City of Vancouver convention center protest grows louder


VANCOUVER, Wash. — Building trades unions turned up the volume on a dispute they have with City Hall and the Vancouver Downtown Redevelopment Authority over the awarding of a contract on a new taxpayer-financed convention center and hotel to an out-of-state general contractor that “reneged on its promise to sign a project labor agreement and build with an all-union labor force.” 

More than a hundred protesters — many of them out-of-work plumbers and fitters — met at the downtown project site here July 2, then marched eight blocks to City Hall, where they demanded that Mayor Royce Pollard and city councilors explain why they promised one thing — but delivered another.

“I’m getting tired of being lied to,” said Wally Mehrens, executive secretary-treasurer of the Columbia-Pacific Building Trades Council at the project’s

“B Gate,” where employees of non-union subcontractors come and go.
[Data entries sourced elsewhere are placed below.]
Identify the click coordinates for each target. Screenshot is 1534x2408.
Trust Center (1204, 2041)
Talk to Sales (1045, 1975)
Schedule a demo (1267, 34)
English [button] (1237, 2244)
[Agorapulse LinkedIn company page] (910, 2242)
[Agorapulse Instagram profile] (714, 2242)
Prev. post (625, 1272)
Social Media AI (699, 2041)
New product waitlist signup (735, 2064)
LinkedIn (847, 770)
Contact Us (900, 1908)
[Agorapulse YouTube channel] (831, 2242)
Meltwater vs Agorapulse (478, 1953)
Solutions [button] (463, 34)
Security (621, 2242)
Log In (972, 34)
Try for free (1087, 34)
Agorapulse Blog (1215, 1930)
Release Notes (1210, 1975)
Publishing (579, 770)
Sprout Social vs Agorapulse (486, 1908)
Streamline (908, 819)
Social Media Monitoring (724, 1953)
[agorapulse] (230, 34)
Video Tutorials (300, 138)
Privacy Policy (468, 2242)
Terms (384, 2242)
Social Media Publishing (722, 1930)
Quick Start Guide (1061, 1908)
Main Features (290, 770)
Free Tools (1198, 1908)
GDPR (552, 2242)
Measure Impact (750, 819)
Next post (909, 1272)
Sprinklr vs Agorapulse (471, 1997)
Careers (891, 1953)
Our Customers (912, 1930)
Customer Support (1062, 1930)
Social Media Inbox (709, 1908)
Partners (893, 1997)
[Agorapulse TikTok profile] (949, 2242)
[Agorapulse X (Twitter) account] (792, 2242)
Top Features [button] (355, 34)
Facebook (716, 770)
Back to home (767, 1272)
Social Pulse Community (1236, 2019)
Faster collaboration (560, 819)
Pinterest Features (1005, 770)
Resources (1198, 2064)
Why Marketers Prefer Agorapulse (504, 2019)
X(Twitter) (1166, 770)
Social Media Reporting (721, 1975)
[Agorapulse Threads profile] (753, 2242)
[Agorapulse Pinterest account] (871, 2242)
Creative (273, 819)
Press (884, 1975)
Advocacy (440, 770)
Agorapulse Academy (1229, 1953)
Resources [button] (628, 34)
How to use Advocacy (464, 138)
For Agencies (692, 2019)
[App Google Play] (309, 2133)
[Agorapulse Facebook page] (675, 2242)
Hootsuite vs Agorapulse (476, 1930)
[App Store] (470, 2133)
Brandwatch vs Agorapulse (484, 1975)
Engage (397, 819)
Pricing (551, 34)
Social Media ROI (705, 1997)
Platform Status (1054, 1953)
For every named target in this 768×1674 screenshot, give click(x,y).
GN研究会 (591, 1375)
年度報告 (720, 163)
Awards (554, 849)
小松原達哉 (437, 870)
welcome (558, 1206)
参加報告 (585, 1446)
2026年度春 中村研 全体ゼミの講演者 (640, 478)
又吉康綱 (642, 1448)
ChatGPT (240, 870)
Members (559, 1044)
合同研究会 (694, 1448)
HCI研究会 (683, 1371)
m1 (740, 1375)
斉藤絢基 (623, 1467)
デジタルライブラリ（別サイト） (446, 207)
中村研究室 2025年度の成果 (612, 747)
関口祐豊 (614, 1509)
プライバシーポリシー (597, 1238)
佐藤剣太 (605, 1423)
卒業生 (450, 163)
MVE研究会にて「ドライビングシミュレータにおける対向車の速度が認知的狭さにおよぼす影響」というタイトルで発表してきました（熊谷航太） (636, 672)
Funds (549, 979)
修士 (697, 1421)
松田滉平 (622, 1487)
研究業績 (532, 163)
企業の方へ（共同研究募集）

There are at least a dozen non-union subs listed at the gate. “And I get tired of politicians telling me that ‘85 percent union is okay.’ Would the city like it if we paid only 85 percent of our taxes?”

Organized labor played a major role in shepherding the $73.1 million Vancouver Convention Center & Hotel deal through bureaucratic red tape at the state, county and city levels. Union members also helped sell a bond levy to voters.

The hotel will be owned by the city, but managed under contract with Hilton Hotels.

Union officials said that through all the preliminary work and bidding, contractors told labor and city officials that they would sign a project labor agreement and build the 30,000-square-foot center with union labor. But soon after Faulkner USA of Austin, Texas, was awarded the contract it began back-pedaling on the project labor agreement.

The largest piece of the work was subcontracted to non-union JRT Mechanical of Battle Ground, Wash. That award came after unionized J.H. Kelly had worked for months with Faulkner on some preliminary heating and ventilation mechanical design work — under the assumption it would be doing the work.

Tualatin-based Plumbers and Fitters Local 290 stepped in, but its arguments have fallen on deaf ears at City Hall. Local 290 coordinated the July 2 rally, which was attended by members of nearly a dozen different construction craft unions.

“This may be the start of Independence Day weekend, but it’s Solidarity Day for us,” said Bob Childers, a business representative of Cement Masons Local 555, which has a signatory contractor on the project. “These big general contractors and politicians are trying to separate us; they’re trying to pick us off one at a time. We’re not going to let that happen.”

An impromptu march to City Hall attracted a police escort along the way. At City Hall’s doorstep they chanted, “Mayor P ... you cheated me! Mayor P ... you cheated me!” Union leaders also said they wouldn’t forget come next year’s election cycle for mayor and city councilors.